Task goal: Reproduce the whole listing below line for line, without changing anything.

Provided data:
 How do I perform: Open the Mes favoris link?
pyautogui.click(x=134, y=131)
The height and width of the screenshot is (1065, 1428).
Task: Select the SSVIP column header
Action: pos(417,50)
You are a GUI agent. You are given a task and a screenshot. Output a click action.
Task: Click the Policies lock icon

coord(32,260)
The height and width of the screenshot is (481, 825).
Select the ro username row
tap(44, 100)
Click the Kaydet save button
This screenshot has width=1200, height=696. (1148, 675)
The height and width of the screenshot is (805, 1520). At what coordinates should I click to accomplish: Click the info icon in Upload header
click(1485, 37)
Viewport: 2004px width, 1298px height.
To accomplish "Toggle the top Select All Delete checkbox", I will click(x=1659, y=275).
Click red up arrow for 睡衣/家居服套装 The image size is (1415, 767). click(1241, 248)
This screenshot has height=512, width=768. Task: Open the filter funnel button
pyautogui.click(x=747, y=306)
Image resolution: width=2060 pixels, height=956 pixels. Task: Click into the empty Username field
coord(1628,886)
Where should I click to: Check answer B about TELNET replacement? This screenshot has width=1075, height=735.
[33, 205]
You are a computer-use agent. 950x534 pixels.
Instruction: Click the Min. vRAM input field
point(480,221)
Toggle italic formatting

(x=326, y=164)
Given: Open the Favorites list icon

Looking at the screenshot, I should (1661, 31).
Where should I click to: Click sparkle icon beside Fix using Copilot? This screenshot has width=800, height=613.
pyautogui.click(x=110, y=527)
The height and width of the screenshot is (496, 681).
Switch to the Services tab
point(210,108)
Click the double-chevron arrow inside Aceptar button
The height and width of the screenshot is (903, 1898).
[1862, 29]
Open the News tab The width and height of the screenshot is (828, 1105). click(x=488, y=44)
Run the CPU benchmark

Solution to this task:
 How do I perform: Open the Mes favoris link?
pyautogui.click(x=134, y=131)
The height and width of the screenshot is (1065, 1428).
Task: Select the SSVIP column header
Action: pos(417,50)
You are a GUI agent. You are given a task and a screenshot. Output a click action.
Task: Click the Policies lock icon

coord(32,260)
The height and width of the screenshot is (481, 825).
Select the ro username row
tap(44, 100)
Click the Kaydet save button
This screenshot has width=1200, height=696. (1148, 675)
The height and width of the screenshot is (805, 1520). At what coordinates should I click to accomplish: Click the info icon in Upload header
click(1485, 37)
Viewport: 2004px width, 1298px height.
To accomplish "Toggle the top Select All Delete checkbox", I will click(x=1659, y=275).
Click red up arrow for 睡衣/家居服套装 The image size is (1415, 767). click(1241, 248)
This screenshot has height=512, width=768. Task: Open the filter funnel button
pyautogui.click(x=747, y=306)
Image resolution: width=2060 pixels, height=956 pixels. Task: Click into the empty Username field
coord(1628,886)
Where should I click to: Check answer B about TELNET replacement? This screenshot has width=1075, height=735.
[33, 205]
You are a computer-use agent. 950x534 pixels.
Instruction: Click the Min. vRAM input field
point(480,221)
Toggle italic formatting

(x=326, y=164)
Given: Open the Favorites list icon

Looking at the screenshot, I should (1661, 31).
Where should I click to: Click sparkle icon beside Fix using Copilot? This screenshot has width=800, height=613.
pyautogui.click(x=110, y=527)
The height and width of the screenshot is (496, 681).
Switch to the Services tab
point(210,108)
Click the double-chevron arrow inside Aceptar button
The height and width of the screenshot is (903, 1898).
[1862, 29]
Open the News tab The width and height of the screenshot is (828, 1105). click(x=488, y=44)
Run the CPU benchmark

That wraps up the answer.